Named for the Connecticut city where Timex got its start, and introduced in celebration of the company’s 160th anniversary, the Waterbury collection encompasses a variety of styles — from three-handed day-date, to chronographs, to GMTs and divers — all united by a common aesthetic element, namely the vintage “Waterbury Watch Company” logo on the dial at 6 o’clock along with the Timex logo at 12. Several different dial executions can be found within the “Classic” and “Traditional” branches of the Waterbury family, including Roman numerals, retro-style Arabic numerals, and — as in the Traditional Automatic version pictured here, outfitted (as are most of Timex’s mechanical watches) with a Japanese-made Miyota movement — applied baton indexes for the hours. The “W’-shaped counterweight on the central seconds hand is another common element of the now-very-diverse Waterbury line that pays homage to its maker’s American origins.

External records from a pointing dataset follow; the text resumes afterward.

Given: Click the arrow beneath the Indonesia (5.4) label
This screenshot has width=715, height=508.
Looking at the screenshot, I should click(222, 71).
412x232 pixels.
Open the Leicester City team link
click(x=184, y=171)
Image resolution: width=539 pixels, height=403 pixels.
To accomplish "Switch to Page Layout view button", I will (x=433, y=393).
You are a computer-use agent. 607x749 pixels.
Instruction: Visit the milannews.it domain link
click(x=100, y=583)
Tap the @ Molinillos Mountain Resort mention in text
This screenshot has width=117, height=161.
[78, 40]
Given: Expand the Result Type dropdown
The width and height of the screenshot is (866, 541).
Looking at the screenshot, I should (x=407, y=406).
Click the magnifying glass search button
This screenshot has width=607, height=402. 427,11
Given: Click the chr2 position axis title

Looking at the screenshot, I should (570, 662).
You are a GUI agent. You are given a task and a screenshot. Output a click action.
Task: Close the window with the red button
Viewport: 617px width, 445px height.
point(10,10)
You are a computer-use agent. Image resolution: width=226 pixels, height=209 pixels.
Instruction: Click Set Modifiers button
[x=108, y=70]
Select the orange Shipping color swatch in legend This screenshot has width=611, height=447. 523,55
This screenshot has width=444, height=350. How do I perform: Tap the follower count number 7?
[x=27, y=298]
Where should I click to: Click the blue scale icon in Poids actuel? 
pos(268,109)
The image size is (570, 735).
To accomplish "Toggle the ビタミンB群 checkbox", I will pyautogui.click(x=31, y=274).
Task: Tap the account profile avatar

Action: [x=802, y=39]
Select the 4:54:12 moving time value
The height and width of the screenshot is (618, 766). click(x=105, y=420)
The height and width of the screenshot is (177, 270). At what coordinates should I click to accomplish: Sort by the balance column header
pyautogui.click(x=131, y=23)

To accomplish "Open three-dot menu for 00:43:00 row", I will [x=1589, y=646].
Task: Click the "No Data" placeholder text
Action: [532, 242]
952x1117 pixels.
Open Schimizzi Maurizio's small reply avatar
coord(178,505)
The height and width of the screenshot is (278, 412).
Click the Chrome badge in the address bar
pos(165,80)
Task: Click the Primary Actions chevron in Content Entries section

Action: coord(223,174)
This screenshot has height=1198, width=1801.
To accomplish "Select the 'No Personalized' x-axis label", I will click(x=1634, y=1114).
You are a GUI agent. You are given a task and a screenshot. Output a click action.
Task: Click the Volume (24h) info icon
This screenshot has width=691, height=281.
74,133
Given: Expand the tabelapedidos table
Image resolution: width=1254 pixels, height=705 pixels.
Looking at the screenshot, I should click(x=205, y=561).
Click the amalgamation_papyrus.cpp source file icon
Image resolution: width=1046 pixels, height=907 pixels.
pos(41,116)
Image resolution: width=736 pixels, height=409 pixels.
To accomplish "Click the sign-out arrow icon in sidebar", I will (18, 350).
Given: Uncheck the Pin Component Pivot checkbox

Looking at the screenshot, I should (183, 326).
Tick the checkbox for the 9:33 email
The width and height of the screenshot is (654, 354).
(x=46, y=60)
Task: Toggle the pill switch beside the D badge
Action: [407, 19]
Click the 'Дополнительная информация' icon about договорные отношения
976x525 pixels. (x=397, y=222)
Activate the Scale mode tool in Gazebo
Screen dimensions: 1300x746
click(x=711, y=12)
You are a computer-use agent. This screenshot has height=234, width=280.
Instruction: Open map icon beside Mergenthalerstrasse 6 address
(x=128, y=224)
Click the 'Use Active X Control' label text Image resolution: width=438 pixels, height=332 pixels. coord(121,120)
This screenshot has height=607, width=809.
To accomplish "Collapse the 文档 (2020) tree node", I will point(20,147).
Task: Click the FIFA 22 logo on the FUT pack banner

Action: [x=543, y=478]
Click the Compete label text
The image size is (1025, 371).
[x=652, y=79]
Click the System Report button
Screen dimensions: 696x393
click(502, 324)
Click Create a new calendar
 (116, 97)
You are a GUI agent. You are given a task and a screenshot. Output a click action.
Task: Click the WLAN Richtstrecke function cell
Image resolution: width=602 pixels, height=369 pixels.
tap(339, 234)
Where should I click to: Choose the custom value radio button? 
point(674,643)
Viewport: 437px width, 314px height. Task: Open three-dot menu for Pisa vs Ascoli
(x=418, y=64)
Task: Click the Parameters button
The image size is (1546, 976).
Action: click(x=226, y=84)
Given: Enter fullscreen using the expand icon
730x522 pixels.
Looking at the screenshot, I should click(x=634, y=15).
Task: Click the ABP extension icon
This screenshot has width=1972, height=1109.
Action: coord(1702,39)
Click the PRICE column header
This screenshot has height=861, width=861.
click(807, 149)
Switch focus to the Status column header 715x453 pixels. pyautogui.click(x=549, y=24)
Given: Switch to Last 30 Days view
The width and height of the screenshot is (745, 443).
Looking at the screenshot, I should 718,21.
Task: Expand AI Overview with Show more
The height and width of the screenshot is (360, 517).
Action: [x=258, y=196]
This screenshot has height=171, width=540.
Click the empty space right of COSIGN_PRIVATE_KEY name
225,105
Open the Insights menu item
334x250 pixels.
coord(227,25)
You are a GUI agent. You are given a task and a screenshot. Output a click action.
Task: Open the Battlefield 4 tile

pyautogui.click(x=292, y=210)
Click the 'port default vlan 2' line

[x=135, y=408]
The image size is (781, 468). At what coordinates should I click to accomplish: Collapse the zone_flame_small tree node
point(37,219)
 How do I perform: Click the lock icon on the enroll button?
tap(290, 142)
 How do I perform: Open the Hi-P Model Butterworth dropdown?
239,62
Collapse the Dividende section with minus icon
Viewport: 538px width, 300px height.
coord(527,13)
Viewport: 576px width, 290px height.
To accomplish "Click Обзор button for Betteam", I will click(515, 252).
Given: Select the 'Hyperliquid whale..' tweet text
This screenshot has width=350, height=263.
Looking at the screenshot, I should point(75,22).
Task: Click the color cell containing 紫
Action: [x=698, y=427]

Waterbury watches start at $119 ($139 for chronographs) and top out at $299 for the models with automatic movements.
The original Timex Marlin first went on the market in 1960, during the company’s U.S. Time Corporation years, and was one of the most popular watches of its era, conjuring up images of nautical leisure and sport fishing. When Timex revived the Marlin in 2017, it was the first mechanical watch the company had made in over 30 years. Timex’s designers were obviously not shy about sticking to the original model’s modest case dimensions, just 34 mm in diameter. Under a domed acrylic crystal, the hour numerals on the glossy, sunray silver dial are charmingly retro in their curvilinear font. With its thin bezel, hand-wound mechanical movement, faux lizard-skin strap, and retro size, the Marlin could easily pass for one of those actual mid-century vintage models that are all the rage these days. Since the initial launch, the Marlin collection has grown to include larger case sizes with automatic movements, quartz chronograph versions, and many special “Peanuts” co-branded editions. A hand-wound Marlin Mechanical will run you a mere $209, while a quartz-powered Marlin Moon Phase or Marlin Chronograph can be had for even less, ranging from $169 - $179. Marlin Automatics, which have a larger 40mm case than the Hand-Winding models, start at $259.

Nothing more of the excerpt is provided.